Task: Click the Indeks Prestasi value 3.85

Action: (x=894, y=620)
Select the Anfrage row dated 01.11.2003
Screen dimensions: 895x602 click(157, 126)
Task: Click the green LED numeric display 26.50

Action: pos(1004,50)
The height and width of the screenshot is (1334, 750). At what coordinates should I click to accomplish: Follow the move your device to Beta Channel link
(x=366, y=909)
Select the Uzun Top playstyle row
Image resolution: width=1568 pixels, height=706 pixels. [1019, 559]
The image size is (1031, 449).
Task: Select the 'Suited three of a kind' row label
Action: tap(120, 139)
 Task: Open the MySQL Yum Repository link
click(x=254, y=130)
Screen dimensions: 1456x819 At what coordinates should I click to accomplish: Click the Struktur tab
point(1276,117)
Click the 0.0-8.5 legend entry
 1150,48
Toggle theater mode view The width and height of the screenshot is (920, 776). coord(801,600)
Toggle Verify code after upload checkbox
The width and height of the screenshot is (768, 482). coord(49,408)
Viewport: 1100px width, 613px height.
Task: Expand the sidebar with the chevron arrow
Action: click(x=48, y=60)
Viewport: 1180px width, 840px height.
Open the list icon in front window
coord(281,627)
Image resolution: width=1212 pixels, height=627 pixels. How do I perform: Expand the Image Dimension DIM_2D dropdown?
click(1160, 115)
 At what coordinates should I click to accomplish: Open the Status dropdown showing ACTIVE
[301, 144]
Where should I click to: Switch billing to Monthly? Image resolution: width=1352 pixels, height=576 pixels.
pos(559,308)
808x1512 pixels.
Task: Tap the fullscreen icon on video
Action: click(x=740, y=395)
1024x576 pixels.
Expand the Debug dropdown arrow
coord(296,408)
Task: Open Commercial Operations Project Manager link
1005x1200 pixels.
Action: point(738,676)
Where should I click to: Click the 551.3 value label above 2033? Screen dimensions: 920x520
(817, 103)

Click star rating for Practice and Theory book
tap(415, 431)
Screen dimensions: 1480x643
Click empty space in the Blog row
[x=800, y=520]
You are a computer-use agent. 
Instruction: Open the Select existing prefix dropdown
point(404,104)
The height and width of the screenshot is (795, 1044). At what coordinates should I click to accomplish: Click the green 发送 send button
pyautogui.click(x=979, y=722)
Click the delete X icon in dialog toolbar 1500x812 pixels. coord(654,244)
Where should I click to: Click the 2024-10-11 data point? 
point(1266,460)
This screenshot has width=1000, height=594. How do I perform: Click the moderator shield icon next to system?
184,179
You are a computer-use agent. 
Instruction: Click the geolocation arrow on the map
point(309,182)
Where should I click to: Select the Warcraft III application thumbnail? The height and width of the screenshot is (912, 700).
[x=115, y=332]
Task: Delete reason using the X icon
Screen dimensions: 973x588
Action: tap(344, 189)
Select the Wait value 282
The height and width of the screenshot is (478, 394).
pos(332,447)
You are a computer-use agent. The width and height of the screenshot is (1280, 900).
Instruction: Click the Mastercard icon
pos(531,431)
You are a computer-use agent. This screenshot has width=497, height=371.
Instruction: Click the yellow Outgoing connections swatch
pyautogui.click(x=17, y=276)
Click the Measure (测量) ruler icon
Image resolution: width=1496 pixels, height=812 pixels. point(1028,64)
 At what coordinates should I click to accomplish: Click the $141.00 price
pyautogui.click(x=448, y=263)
******************************
• _EXERCISE DIRECTIONS_: The job here is to write out all the entries again exactly.

• _TASK ANSWER_:
Task: Click the Indeks Prestasi value 3.85

Action: (x=894, y=620)
Select the Anfrage row dated 01.11.2003
Screen dimensions: 895x602 click(157, 126)
Task: Click the green LED numeric display 26.50

Action: pos(1004,50)
The height and width of the screenshot is (1334, 750). At what coordinates should I click to accomplish: Follow the move your device to Beta Channel link
(x=366, y=909)
Select the Uzun Top playstyle row
Image resolution: width=1568 pixels, height=706 pixels. [1019, 559]
The image size is (1031, 449).
Task: Select the 'Suited three of a kind' row label
Action: tap(120, 139)
 Task: Open the MySQL Yum Repository link
click(x=254, y=130)
Screen dimensions: 1456x819 At what coordinates should I click to accomplish: Click the Struktur tab
point(1276,117)
Click the 0.0-8.5 legend entry
 1150,48
Toggle theater mode view The width and height of the screenshot is (920, 776). coord(801,600)
Toggle Verify code after upload checkbox
The width and height of the screenshot is (768, 482). coord(49,408)
Viewport: 1100px width, 613px height.
Task: Expand the sidebar with the chevron arrow
Action: click(x=48, y=60)
Viewport: 1180px width, 840px height.
Open the list icon in front window
coord(281,627)
Image resolution: width=1212 pixels, height=627 pixels. How do I perform: Expand the Image Dimension DIM_2D dropdown?
click(1160, 115)
 At what coordinates should I click to accomplish: Open the Status dropdown showing ACTIVE
[301, 144]
Where should I click to: Switch billing to Monthly? Image resolution: width=1352 pixels, height=576 pixels.
pos(559,308)
808x1512 pixels.
Task: Tap the fullscreen icon on video
Action: click(x=740, y=395)
1024x576 pixels.
Expand the Debug dropdown arrow
coord(296,408)
Task: Open Commercial Operations Project Manager link
1005x1200 pixels.
Action: point(738,676)
Where should I click to: Click the 551.3 value label above 2033? Screen dimensions: 920x520
(817, 103)

Click star rating for Practice and Theory book
tap(415, 431)
Screen dimensions: 1480x643
Click empty space in the Blog row
[x=800, y=520]
You are a computer-use agent. 
Instruction: Open the Select existing prefix dropdown
point(404,104)
The height and width of the screenshot is (795, 1044). At what coordinates should I click to accomplish: Click the green 发送 send button
pyautogui.click(x=979, y=722)
Click the delete X icon in dialog toolbar 1500x812 pixels. coord(654,244)
Where should I click to: Click the 2024-10-11 data point? 
point(1266,460)
This screenshot has width=1000, height=594. How do I perform: Click the moderator shield icon next to system?
184,179
You are a computer-use agent. 
Instruction: Click the geolocation arrow on the map
point(309,182)
Where should I click to: Select the Warcraft III application thumbnail? The height and width of the screenshot is (912, 700).
[x=115, y=332]
Task: Delete reason using the X icon
Screen dimensions: 973x588
Action: tap(344, 189)
Select the Wait value 282
The height and width of the screenshot is (478, 394).
pos(332,447)
You are a computer-use agent. The width and height of the screenshot is (1280, 900).
Instruction: Click the Mastercard icon
pos(531,431)
You are a computer-use agent. This screenshot has width=497, height=371.
Instruction: Click the yellow Outgoing connections swatch
pyautogui.click(x=17, y=276)
Click the Measure (测量) ruler icon
Image resolution: width=1496 pixels, height=812 pixels. point(1028,64)
 At what coordinates should I click to accomplish: Click the $141.00 price
pyautogui.click(x=448, y=263)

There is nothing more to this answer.